=== Exercise instructions ===
Once you find the line with "Task: Toggle the 欧冠区 zone badge", transcribe it and all the lines that follow to the end of the data, exactly as written; skip any pictures.
▼
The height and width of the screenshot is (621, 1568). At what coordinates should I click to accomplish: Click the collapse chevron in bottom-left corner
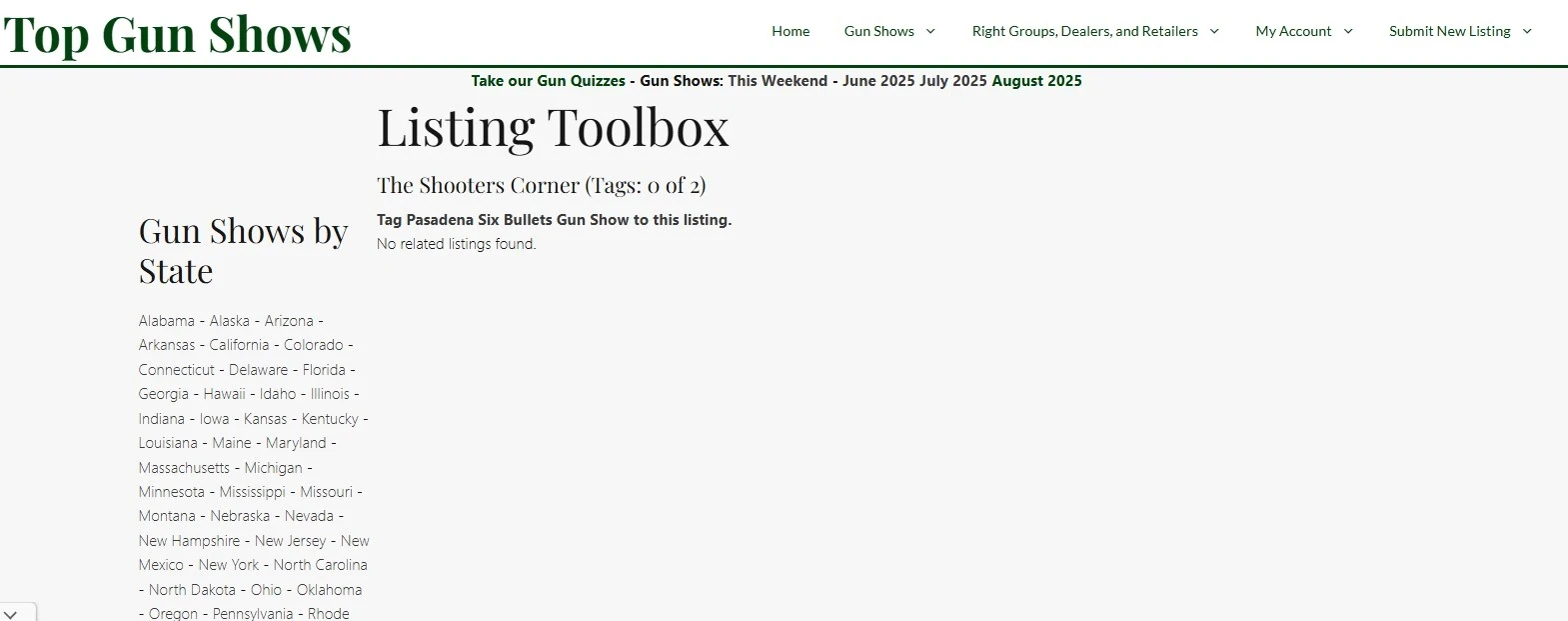click(11, 614)
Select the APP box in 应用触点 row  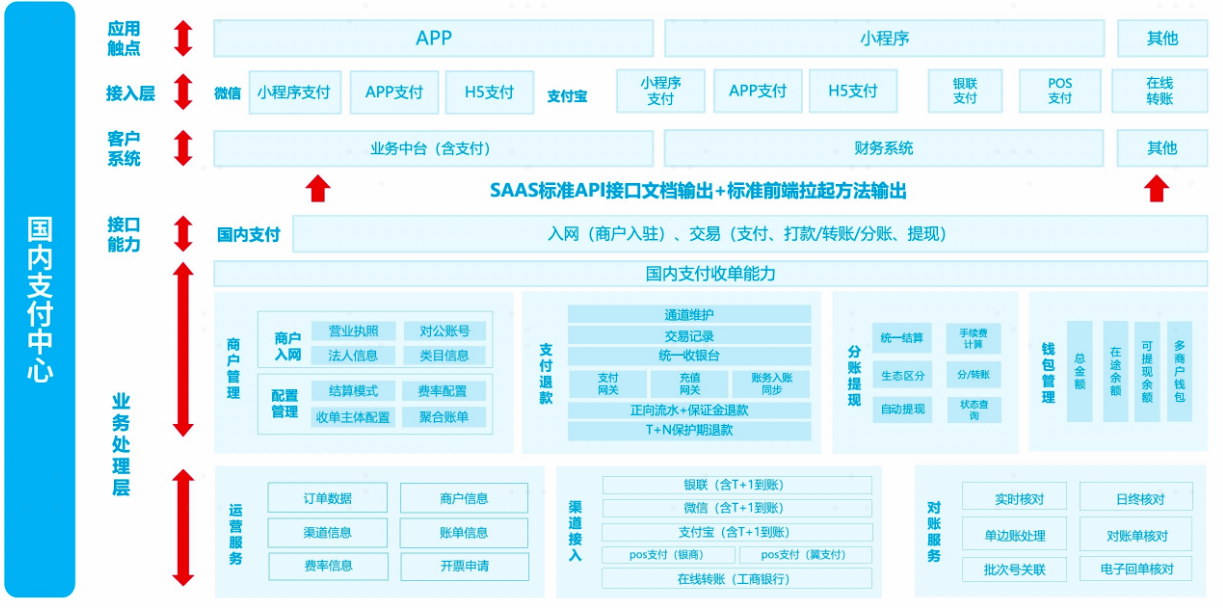433,39
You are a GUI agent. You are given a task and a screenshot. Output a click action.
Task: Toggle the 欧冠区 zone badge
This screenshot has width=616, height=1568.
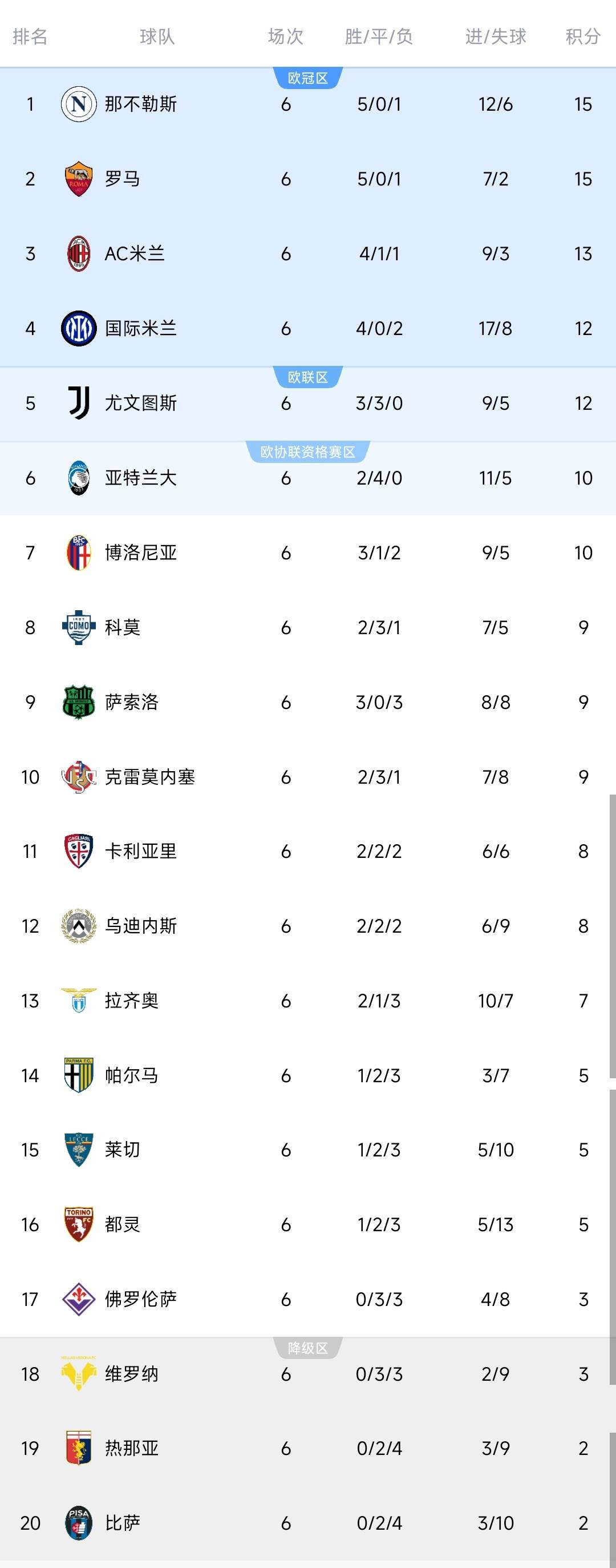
▲
=== Answer to this exercise ===
Task: Toggle the 欧冠区 zone badge
This screenshot has width=616, height=1568.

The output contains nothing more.